Here are international reviews that all indicated that there was low quality evidence that medical treatments for children are improving those children’s lives. Which was the finding of the Cass report:
NICE finding
arms.nice.org.uk/resources/hub/1070905/attachment
The summary of the conclusion is
Conclusion
The results of the studies that reported impact on the critical outcomes of gender dysphoria and mental health (depression, anger and anxiety), and the important outcomes of body image and psychosocial impact (global and psychosocial functioning), in children and adolescents with gender dysphoria are of very low certainty using modified GRADE. They suggest little change with GnRH analogues from baseline to follow-up.
Canada
https://nationalpost.com/news/canada/transgender-treatments-for-kids
https://archive.ph/fLMxA
"The Canadian team combed the available evidence, pooling the results of research on puberty blockers and gender affirming hormones for children and youth up to age 26. They graded the evidence using a scoring system co-developed by Dr. Gordon Guyatt, a celebrated McMaster scientist who coined the phrase evidence-based medicine.
Article content
After screening 6,736 titles and abstracts involving puberty blockers, only 10 studies were included in their review. While children who received puberty blockers compared to those who don’t score higher on “global function” — quality of life, and general physical and psychological wellbeing — the evidence was of “very low certainty.” Very low, meaning researchers have “very little confidence in the effect estimate” and that the true effect “is likely to be substantially different from the estimate of effect.”

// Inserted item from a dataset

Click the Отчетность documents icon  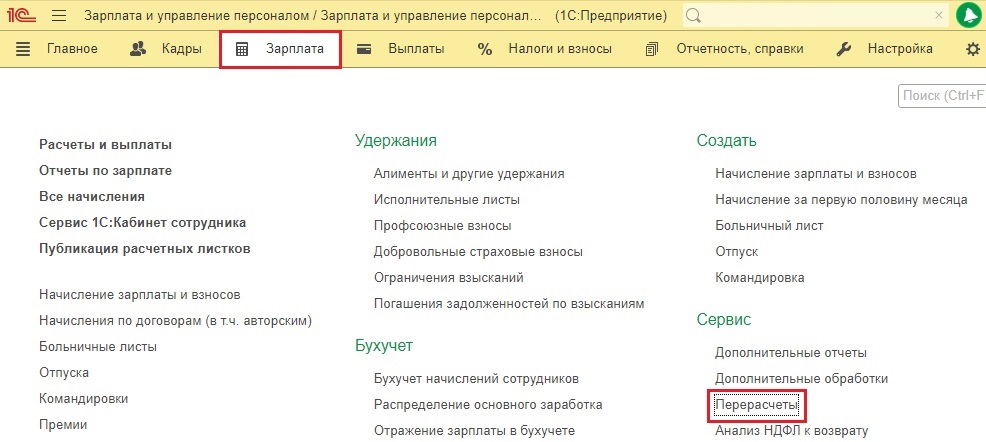pos(651,49)
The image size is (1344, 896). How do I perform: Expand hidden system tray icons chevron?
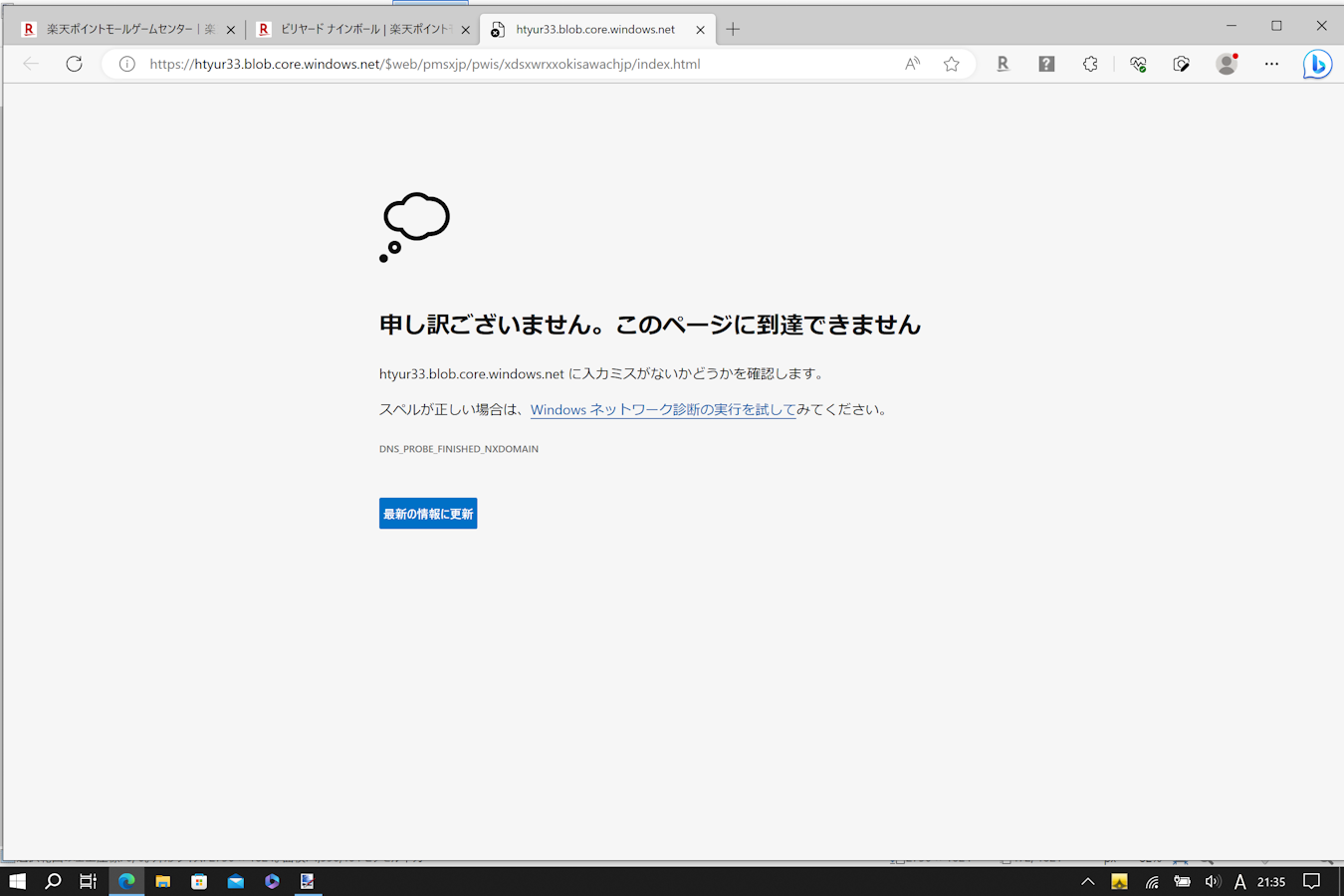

The studies also provided low certainty of evidence on the impact of puberty blockers on depression. While they may decrease depression in “male-to-female participants,” they didn’t decrease depression scores in the female-to-male group. “We are very uncertain about the causal effect of the (drugs) on depression,” the researchers wrote.
“Most studies provided very low certainty of evidence about the outcomes of interest thus, we cannot exclude the possibility of benefit or harm,” they said."
Here are the studies referenced in the article from McMaster University
https://adc.bmj.com/content/archdischild/early/2025/01/24/archdischild-2024-327909.full.pdf
And
https://adc.bmj.com/content/archdischild/early/2025/01/24/archdischild-2024-327921.full.pdf
New Zealand
https://www.health.govt.nz/news/additional-safeguards-for-puberty-blockers
Publication date: 21 November 2024
The Ministry of Health is today releasing an evidence brief and position statement on the use of puberty blockers for gender identity issues and outlining a more cautious approach to their use.
The evidence brief shows a lack of good quality evidence to back the effectiveness and safety of puberty blockers when used for this purpose.
France
The latest from National Academy of Medicine, France. They have issued a press release about treatment for gender disphoria in children and adolescents.
SEGM have translated it, but also linked up the original version.
segm.org/France-cautions-regarding-puberty-blockers-and-cross-sex-hormones-for-youth
Sweden
http://genderreport.ca/the-swedish-u-turn-on-gender-transitioning/
I could also find and link up the same findings for Finland, Norway, Denmark and I believe Germany if I found them. All had teams, iirc, who made the same statement about low quality of evidence as the Cass Report.
I believe there must come a time when it has to be admitted that if a slew of independent country’s teams all found the same low quality of evidence as Dr Hilary Cass, that anyone declaring Cass debunked is just deliberately spreading falsehoods.